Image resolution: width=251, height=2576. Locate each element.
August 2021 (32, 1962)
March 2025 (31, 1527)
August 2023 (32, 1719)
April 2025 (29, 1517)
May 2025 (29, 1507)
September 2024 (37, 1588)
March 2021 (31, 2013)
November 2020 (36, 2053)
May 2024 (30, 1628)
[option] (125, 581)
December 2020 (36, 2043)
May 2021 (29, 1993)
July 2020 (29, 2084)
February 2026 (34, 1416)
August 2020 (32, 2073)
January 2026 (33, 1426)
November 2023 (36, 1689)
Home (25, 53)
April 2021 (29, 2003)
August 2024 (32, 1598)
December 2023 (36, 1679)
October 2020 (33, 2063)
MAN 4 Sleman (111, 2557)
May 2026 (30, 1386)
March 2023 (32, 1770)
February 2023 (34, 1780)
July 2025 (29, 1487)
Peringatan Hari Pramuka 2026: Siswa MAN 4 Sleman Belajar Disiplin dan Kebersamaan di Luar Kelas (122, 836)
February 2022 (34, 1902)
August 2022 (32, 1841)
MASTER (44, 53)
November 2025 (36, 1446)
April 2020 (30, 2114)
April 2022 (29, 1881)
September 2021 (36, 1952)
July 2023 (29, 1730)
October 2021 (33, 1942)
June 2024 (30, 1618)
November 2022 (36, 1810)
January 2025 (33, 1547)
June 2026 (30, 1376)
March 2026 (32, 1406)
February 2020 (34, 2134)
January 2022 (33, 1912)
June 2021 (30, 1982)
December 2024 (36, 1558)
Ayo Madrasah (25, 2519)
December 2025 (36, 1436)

———

TO DO:
Transcribe each line of the data above, unaltered, from the one where "April 2025 (29, 1517)" appears to the one where "July 2025 (29, 1487)" appears, inclusive of both.

SOLUTION TO THIS EXERCISE:
April 2025 (29, 1517)
May 2025 (29, 1507)
September 2024 (37, 1588)
March 2021 (31, 2013)
November 2020 (36, 2053)
May 2024 (30, 1628)
[option] (125, 581)
December 2020 (36, 2043)
May 2021 (29, 1993)
July 2020 (29, 2084)
February 2026 (34, 1416)
August 2020 (32, 2073)
January 2026 (33, 1426)
November 2023 (36, 1689)
Home (25, 53)
April 2021 (29, 2003)
August 2024 (32, 1598)
December 2023 (36, 1679)
October 2020 (33, 2063)
MAN 4 Sleman (111, 2557)
May 2026 (30, 1386)
March 2023 (32, 1770)
February 2023 (34, 1780)
July 2025 (29, 1487)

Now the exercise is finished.